Jhoira, Weatherlight Captain opens up a new deck type for Izzet and it should be fun to see how players choose to take advantage of it! This Brawl deck offers up some interesting historic options!
Of all the cards in the set, this is the one that is going to be the source of your nightmares in the coming months. Muldrotha and any sacrifice engine means that you are going to see Solemn Simulacrum cast turn after turn. You are going to see lands get sacrificed and immediately replayed (tell me this isn't going to show up with Tatyova, Benthic Druid?). Creatures? There are plenty of planeswalkers that can be played and immediately sacrificed for benefit that Muldrotha will bring back turn after turn.
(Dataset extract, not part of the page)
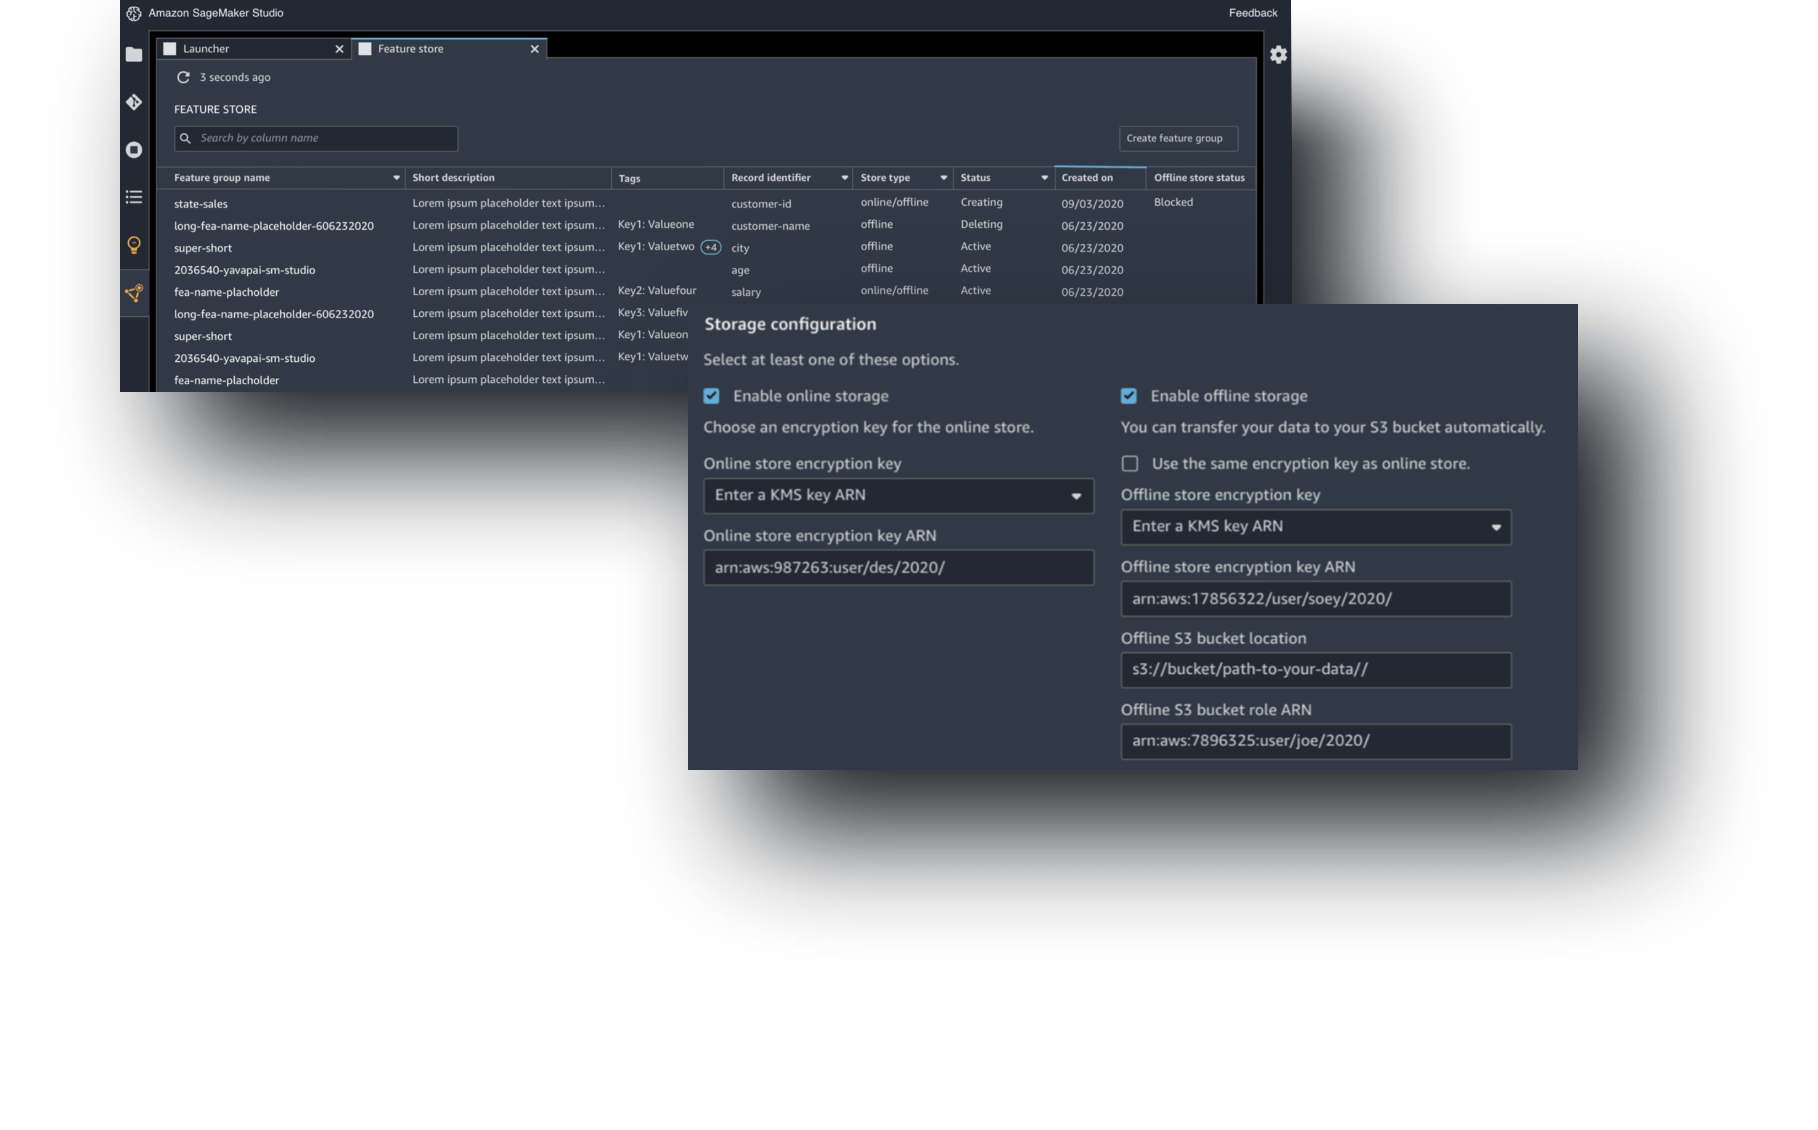Click the Create feature group button
1818x1130 pixels.
click(1177, 138)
Muldrotha isn't "the Gravetide" for nothing! This will just keep coming!
I'm hoping Muldrotha, the Gravetide costs too much. I'm hoping players will see the threat and made it too expensive to play. I've been hoping players would play more ways to exile graveyards and destroy enchantments and those hopes have been ignored too.
What decks will want this card? Ignoring the obvious legends build that is certainly going to show up once Dominaria is fully released, I can see this going into every Commander deck with a commander that costs two or less and has two more more colors. Any deck that wants to get their commander out early will want Mox Amber. I know it doesn't help you cast your commander, but it adds a mana of any color you might need once your commander is out there, and it does it for no mana. Jhoira, Weatherlight Captain (and every artifact-themed deck) is going to want Mox Amber. Three, four, and five-colored commanders (such as Mudrotha and Jodah) will want Mox Amber to help cast spells.
Mox Amber isn't as splashy as Mudrotha, the Gravetide or most of the cards on this list, but its utility is amazing and anyone who things a ramp card that costs 0 isn't going to show up all over your meta is kidding themselves.